Data excerpts
-*-*-
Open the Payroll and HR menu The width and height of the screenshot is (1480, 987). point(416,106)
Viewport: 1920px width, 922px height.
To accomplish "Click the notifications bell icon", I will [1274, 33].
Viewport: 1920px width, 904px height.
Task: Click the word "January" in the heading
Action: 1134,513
-*-*-
To do
Would you please repeat all the entries exactly as written?

Solution to this exercise
Open the Payroll and HR menu The width and height of the screenshot is (1480, 987). point(416,106)
Viewport: 1920px width, 922px height.
To accomplish "Click the notifications bell icon", I will [1274, 33].
Viewport: 1920px width, 904px height.
Task: Click the word "January" in the heading
Action: 1134,513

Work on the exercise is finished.